Brazil, which is already the world’s largest producer of sugar cane-based ethanol, exporting some two billion litres a year to more than a dozen countries has been quietly laying the groundwork for a Brazil-Africa biofuel partnership to bring the continent into the “biofuel revolution.”
Through Petrobas, the state-owned oil company, Brazil has proposed a series of long-term investments across the continent, offering African governments access to Brazilian financial, technical and agronomic assistance needed to get their fledgling industries off the ground.
Of Petrobas’s total investment budget for 2009-13, only $2.8bn has been earmarked for investment in biodiesel and bioethanol, and only nine percent of that will be invested abroad. But the small size of the overseas investment budget should not disguise the scale of Brazil’s ambitions for the African biofuel sector.
Brazil’s African biofuels drive does not stem from any altruistic impulse. It is a hard headed calculation of its own national interests. Helping Africa to become a global provider of biofuel feedstock serves Brazil’s goal of making biofuels a rival to hydrocarbons by diversifying feedstock supplies and augmenting global demand. Achieving these objectives within the context of expanding South-South trade relations is just ideological icing on the cake.
The Brazilian biofuel development model, which is based on large numbers of mostly small-scale farmers producing feedstock for both the domestic and the export sectors, supported by state subsidies, is ideally suited to the African context where most of Africa’s population relies on subsistence or small-scale family farming.
Moreover, the United Nations Conference on Trade and Development, the international trade body, has endorsed the Brazilian biofuel industry as an appropriate model for Africa in terms of its impact on the environment, commerce and economic development which – crucially – is compatible with the goal of preserving food security.
Biofuel production need not necessarily threaten food production. It has the potential to provide millions of poor rural farmers an additional source of income, which they can use to buy seeds and fertiliser, offering the prospect of boosting food output not reducing it as the anti-biofuel Luddites are fond of insisting.
While Brazil is cultivating relations with scores of African states seeking to get their biofuel industries off the ground, two stand out in particular – Angola and Mozambique – which like Brazil, are both Portuguese-speaking countries, which it sees as likely to represent the frontier of biofuel development in Africa.
Both countries are emerging from the destruction of civil wars, and have large amounts of unused or underused arable land with relatively low population densities. Mozambique’s future lies with bioethanol, while Angola’s lies with biodiesel. Brazil is helping Maputo and Luanda with their plant science programmes, as well as offering assistance with plantation management and refining, distribution and marketing of the final product.
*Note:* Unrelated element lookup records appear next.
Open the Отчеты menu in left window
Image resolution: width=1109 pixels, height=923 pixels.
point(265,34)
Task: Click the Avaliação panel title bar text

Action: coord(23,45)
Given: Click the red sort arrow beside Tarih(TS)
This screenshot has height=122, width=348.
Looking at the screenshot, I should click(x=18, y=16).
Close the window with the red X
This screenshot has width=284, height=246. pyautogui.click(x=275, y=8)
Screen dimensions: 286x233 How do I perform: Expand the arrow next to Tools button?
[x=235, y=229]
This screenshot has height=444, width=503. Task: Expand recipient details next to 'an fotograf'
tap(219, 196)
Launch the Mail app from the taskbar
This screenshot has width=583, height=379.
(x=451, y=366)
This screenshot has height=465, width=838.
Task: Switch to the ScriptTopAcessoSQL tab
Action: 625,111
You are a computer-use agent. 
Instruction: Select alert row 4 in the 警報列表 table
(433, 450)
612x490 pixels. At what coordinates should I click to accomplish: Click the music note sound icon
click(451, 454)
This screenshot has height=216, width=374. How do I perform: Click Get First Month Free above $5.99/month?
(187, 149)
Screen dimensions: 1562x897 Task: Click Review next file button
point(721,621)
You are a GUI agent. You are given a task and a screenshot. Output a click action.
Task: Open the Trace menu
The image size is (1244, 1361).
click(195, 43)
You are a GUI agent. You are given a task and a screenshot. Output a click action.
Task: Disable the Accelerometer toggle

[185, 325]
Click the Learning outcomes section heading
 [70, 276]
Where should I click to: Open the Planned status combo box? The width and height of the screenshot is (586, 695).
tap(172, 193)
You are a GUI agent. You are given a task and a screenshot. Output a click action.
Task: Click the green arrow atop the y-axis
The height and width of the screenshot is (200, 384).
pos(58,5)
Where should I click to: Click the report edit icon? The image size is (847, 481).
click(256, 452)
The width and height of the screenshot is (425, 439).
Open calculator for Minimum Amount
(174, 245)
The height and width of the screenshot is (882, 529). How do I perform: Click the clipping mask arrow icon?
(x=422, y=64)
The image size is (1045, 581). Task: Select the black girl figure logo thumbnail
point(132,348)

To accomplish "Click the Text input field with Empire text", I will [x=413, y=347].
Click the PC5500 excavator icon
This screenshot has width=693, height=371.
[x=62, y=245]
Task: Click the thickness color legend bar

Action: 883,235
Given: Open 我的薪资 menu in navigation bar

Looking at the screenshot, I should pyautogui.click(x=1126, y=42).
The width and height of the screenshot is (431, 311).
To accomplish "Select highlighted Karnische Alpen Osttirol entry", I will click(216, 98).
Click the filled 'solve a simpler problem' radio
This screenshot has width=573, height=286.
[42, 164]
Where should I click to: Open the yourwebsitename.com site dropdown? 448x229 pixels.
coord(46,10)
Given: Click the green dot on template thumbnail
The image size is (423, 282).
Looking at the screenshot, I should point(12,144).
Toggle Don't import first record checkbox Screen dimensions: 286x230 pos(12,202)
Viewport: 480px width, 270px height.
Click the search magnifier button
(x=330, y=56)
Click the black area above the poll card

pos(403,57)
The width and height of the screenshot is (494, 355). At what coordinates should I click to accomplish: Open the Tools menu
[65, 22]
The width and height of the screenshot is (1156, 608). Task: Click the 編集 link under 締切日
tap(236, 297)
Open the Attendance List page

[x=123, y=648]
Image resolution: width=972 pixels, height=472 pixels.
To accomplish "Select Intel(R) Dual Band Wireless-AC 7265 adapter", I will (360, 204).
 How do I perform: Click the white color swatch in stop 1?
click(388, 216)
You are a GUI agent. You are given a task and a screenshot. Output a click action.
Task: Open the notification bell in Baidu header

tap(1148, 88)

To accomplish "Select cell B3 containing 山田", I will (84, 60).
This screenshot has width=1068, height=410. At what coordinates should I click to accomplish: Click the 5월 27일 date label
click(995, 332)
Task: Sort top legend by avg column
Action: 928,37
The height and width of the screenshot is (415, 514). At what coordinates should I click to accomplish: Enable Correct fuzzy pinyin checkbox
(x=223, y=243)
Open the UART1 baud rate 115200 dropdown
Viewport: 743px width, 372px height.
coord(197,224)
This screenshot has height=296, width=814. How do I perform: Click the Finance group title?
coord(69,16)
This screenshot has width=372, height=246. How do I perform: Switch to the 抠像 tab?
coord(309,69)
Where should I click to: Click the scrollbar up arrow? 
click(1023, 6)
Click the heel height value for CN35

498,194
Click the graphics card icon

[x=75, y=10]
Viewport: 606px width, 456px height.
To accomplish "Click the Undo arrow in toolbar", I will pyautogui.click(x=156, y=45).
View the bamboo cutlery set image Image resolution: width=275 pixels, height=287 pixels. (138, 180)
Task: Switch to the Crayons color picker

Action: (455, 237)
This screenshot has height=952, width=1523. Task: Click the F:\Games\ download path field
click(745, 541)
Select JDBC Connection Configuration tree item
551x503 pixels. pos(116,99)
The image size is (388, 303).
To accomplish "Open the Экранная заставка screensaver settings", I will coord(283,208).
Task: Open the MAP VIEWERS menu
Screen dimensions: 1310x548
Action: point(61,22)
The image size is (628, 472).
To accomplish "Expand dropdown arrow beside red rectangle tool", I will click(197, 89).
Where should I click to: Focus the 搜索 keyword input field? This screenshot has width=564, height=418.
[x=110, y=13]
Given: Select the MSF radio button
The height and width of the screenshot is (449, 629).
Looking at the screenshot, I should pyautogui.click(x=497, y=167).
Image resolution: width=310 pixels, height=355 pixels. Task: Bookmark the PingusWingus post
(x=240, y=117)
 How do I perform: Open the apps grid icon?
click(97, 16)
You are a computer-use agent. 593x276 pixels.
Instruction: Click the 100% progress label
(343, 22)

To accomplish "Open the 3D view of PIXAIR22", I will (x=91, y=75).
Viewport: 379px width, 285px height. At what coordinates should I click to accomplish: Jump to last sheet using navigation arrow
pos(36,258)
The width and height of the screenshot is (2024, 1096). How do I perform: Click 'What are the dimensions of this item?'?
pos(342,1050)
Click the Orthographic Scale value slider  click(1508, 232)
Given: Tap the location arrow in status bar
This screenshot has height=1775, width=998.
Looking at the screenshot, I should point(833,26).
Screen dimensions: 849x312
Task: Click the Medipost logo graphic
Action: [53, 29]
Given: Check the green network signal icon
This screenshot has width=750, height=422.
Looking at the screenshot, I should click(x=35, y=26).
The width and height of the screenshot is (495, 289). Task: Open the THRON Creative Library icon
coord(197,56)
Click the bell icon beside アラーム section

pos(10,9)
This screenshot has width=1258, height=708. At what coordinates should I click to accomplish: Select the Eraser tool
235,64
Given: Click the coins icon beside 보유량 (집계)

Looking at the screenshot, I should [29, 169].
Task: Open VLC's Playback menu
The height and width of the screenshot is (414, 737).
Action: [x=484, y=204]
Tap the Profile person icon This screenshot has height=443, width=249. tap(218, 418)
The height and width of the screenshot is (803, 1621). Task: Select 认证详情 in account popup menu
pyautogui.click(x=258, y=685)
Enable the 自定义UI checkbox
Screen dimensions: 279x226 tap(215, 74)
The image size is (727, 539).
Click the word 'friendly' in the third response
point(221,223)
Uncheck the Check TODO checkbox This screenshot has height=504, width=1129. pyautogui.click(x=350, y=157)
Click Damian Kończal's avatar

Mozambique and Angola are both eager to become industry leaders in their respective biofuel sectors, with their governments willing to embark on the necessary land tenure and market reforms needed to grow their industries comparatively quickly.
Moreover, Mozambique’s bioethanol from sugar cane, and Angola’s biodiesel from soya beans, is considerably more carbon friendly than the US corn-based biofuel industry, and could be filling up a car near you quicker than you probably realise.